The main limitation of our study is the reduced size of healthy and patient samples especially in respect of the many features of stroke. Wider samples are needed in future studies to further explore the differences between patients who could and those who could not complete the 6-minute walking test. Another important aspect that needs to be further investigated is the stabilizing effect of the use of a cane or of the therapist's touch during walking. It should be noted that in our study the needs of external helps were similar in the two subgroups of patients (as shown by similar autonomy walking level: see values of FAC scores in Table 1), affecting the upper body accelerations in a similar manner. Finally, the difficulties encountered by participants turning at the end of each lap and the upper body accelerations during turning have been not taken into account in this study.

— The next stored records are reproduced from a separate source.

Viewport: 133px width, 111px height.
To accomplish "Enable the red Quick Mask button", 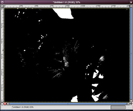I will [5, 104].
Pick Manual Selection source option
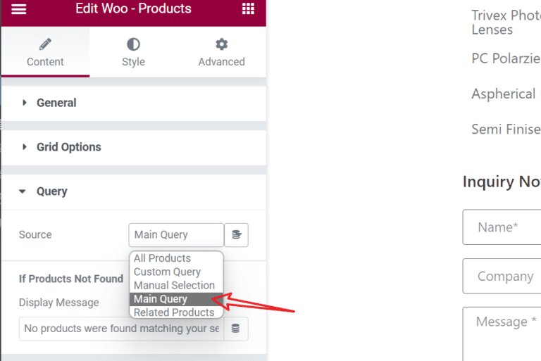The height and width of the screenshot is (361, 541). coord(174,285)
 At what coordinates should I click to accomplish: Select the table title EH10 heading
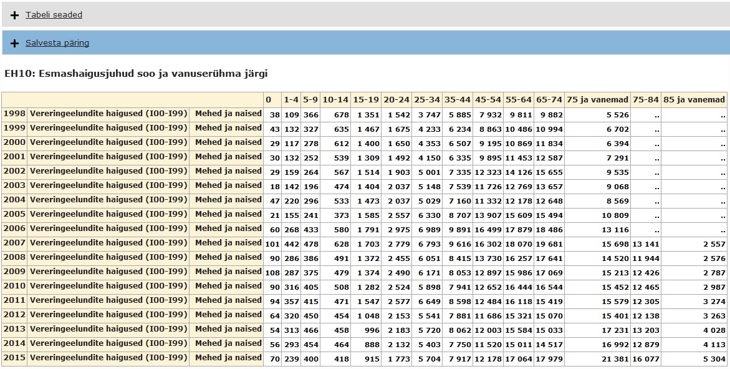click(135, 74)
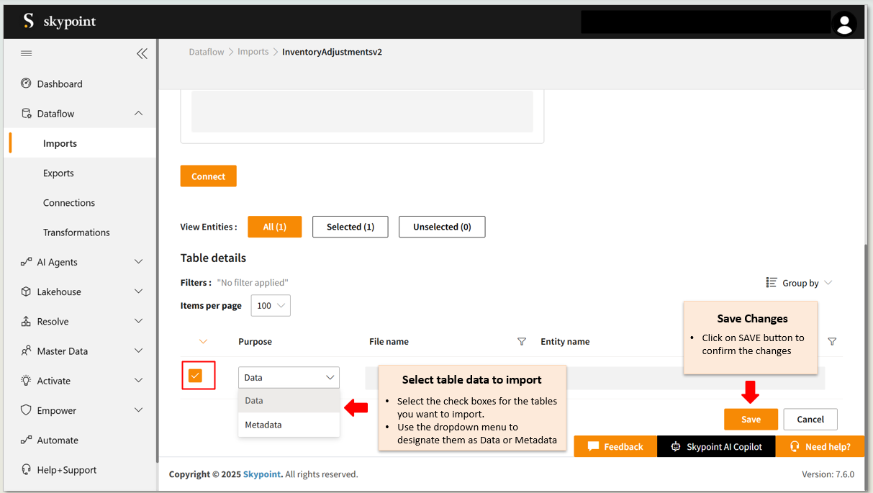Open Skypoint AI Copilot
873x493 pixels.
click(x=716, y=446)
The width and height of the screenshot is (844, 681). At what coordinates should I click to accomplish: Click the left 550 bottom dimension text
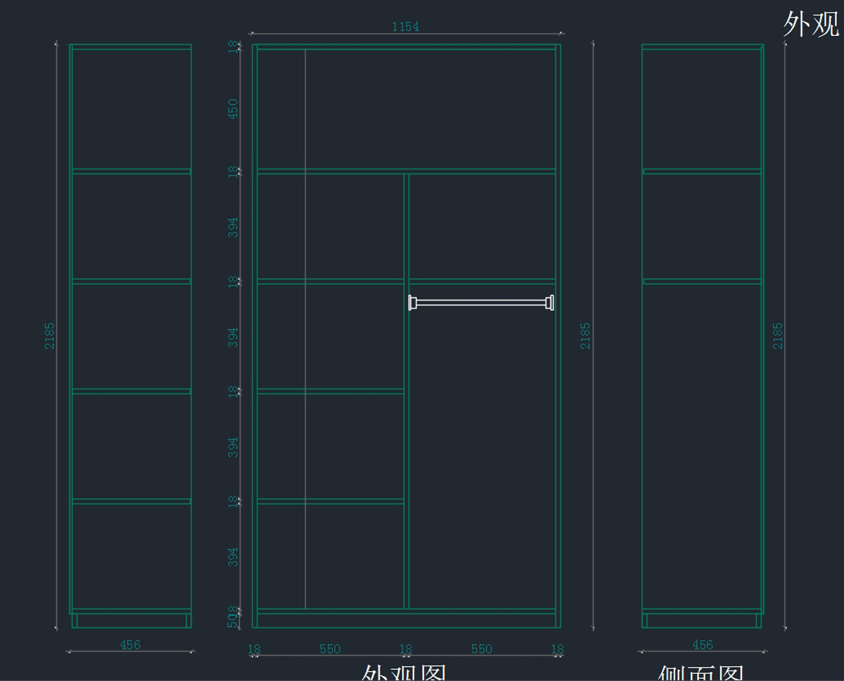pos(330,649)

Further researches should deeply investigate this aspect of walking component that can lead to differences in upper body accelerations. Despite these limitations, our study provided important information about the relationship between upper body dynamic stability and walking endurance.

Our results should be read in conjunction with those of Lerdal and colleagues in which it has been shown how an increased mobility may increase exposure to fall opportunities [3]. Walking speed, gait stability, and endurance should be hence quantitatively assessed and improved during rehabilitation in order to allow patients to walk in a functional and safe manner. Furthermore, accelerometry has been recently proposed for assessing the patients' performances during robotic gait training [25] and daily life activities [26]. The quantitative assessment of ability and stability of gait can improve the effectiveness of an intensive training designed around the actual patient's locomotor capacity [27] and the “locomotor awareness” of the patients about his/her abilities and limits.

5. Conclusion

Patients with stroke showed a reduction of walking speed and/or a reduction of gait stability during prolonged walking. In particular, the patients able to complete the six-minute walking test maintained a steady speed over the course of the walk, but their upper body accelerations progressively increased, exposing them to the risk of falling.